Written exercise >> Present the records below as a Markdown table with the columns n and Line. Number each row and leave out blank lines.

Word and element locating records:
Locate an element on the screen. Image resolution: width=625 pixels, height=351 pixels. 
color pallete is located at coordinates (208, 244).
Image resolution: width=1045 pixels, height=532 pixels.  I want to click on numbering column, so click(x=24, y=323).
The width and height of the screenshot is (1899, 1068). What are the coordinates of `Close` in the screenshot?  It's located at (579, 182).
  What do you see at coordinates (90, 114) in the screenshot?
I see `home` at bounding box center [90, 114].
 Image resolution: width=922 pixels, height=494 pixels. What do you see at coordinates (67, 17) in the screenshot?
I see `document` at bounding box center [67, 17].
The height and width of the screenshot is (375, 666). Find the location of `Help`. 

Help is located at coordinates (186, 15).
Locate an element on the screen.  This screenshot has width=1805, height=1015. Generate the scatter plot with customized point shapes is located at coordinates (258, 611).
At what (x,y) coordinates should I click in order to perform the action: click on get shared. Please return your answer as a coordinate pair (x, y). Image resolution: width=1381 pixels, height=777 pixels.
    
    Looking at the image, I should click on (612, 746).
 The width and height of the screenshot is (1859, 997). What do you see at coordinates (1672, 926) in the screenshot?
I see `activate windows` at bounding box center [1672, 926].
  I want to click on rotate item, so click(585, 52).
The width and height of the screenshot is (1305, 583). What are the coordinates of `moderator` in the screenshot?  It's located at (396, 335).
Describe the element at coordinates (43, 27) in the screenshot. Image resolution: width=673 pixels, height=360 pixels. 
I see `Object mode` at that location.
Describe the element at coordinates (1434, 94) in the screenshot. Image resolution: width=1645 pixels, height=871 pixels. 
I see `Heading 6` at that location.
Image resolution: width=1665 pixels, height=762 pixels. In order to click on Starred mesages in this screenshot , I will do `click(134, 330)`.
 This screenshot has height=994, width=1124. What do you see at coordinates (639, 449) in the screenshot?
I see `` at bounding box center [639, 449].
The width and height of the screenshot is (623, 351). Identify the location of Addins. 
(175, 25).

Result of this exercise >>
| n | Line |
|---|---|
| 1 | Locate an element on the screen. Image resolution: width=625 pixels, height=351 pixels.  |
| 2 | color pallete is located at coordinates (208, 244). |
| 3 | Image resolution: width=1045 pixels, height=532 pixels.  I want to click on numbering column, so click(x=24, y=323). |
| 4 | The width and height of the screenshot is (1899, 1068). What are the coordinates of `Close` in the screenshot?  It's located at (579, 182). |
| 5 |   What do you see at coordinates (90, 114) in the screenshot? |
| 6 | I see `home` at bounding box center [90, 114]. |
| 7 |  Image resolution: width=922 pixels, height=494 pixels. What do you see at coordinates (67, 17) in the screenshot? |
| 8 | I see `document` at bounding box center [67, 17]. |
| 9 | The height and width of the screenshot is (375, 666). Find the location of `Help`.  |
| 10 | Help is located at coordinates (186, 15). |
| 11 | Locate an element on the screen.  This screenshot has width=1805, height=1015. Generate the scatter plot with customized point shapes is located at coordinates (258, 611). |
| 12 | At what (x,y) coordinates should I click in order to perform the action: click on get shared. Please return your answer as a coordinate pair (x, y). Image resolution: width=1381 pixels, height=777 pixels. |
| 13 |     Looking at the image, I should click on (612, 746). |
| 14 |  The width and height of the screenshot is (1859, 997). What do you see at coordinates (1672, 926) in the screenshot? |
| 15 | I see `activate windows` at bounding box center [1672, 926]. |
| 16 |   I want to click on rotate item, so click(585, 52). |
| 17 | The width and height of the screenshot is (1305, 583). What are the coordinates of `moderator` in the screenshot?  It's located at (396, 335). |
| 18 | Describe the element at coordinates (43, 27) in the screenshot. Image resolution: width=673 pixels, height=360 pixels.  |
| 19 | I see `Object mode` at that location. |
| 20 | Describe the element at coordinates (1434, 94) in the screenshot. Image resolution: width=1645 pixels, height=871 pixels.  |
| 21 | I see `Heading 6` at that location. |
| 22 | Image resolution: width=1665 pixels, height=762 pixels. In order to click on Starred mesages in this screenshot , I will do `click(134, 330)`. |
| 23 |  This screenshot has height=994, width=1124. What do you see at coordinates (639, 449) in the screenshot? |
| 24 | I see `` at bounding box center [639, 449]. |
| 25 | The width and height of the screenshot is (623, 351). Identify the location of Addins.  |
| 26 | (175, 25). |